*** GIVEN RECORDS Section Begins ***

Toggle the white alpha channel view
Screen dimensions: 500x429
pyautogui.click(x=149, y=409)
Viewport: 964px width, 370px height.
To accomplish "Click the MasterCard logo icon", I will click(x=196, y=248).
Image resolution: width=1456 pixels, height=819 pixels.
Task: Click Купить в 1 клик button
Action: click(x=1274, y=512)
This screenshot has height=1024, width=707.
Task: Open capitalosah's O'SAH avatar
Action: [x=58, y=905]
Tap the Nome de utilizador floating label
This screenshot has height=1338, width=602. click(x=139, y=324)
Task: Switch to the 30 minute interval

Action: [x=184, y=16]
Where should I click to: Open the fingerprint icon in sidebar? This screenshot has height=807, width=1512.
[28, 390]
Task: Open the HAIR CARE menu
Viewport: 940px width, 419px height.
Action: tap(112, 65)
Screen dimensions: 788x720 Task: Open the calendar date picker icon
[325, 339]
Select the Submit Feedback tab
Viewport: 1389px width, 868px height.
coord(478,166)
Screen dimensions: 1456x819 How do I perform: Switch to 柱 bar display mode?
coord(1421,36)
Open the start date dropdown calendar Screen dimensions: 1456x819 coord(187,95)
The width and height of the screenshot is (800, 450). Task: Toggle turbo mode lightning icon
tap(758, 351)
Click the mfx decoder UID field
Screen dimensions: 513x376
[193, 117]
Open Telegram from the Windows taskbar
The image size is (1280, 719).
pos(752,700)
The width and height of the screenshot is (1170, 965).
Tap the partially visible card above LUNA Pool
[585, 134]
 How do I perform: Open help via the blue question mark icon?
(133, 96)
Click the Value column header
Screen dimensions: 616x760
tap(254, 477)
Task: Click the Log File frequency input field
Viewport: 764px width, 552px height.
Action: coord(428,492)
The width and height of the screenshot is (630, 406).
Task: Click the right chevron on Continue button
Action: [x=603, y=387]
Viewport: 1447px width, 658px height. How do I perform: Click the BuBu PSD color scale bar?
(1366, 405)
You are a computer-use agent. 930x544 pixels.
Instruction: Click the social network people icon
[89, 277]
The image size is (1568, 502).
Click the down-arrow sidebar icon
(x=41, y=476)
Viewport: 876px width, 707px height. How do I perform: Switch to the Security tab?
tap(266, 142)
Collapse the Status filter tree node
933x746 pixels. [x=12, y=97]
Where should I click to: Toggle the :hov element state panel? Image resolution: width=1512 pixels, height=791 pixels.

*** GIVEN RECORDS Section Ends ***

» **ACTIVITY**:
Exact lines only, please: output the listing from the first line to the line with "Viewport: 964px width, 370px height.", both included.

» **TASK OUTPUT**:
Toggle the white alpha channel view
Screen dimensions: 500x429
pyautogui.click(x=149, y=409)
Viewport: 964px width, 370px height.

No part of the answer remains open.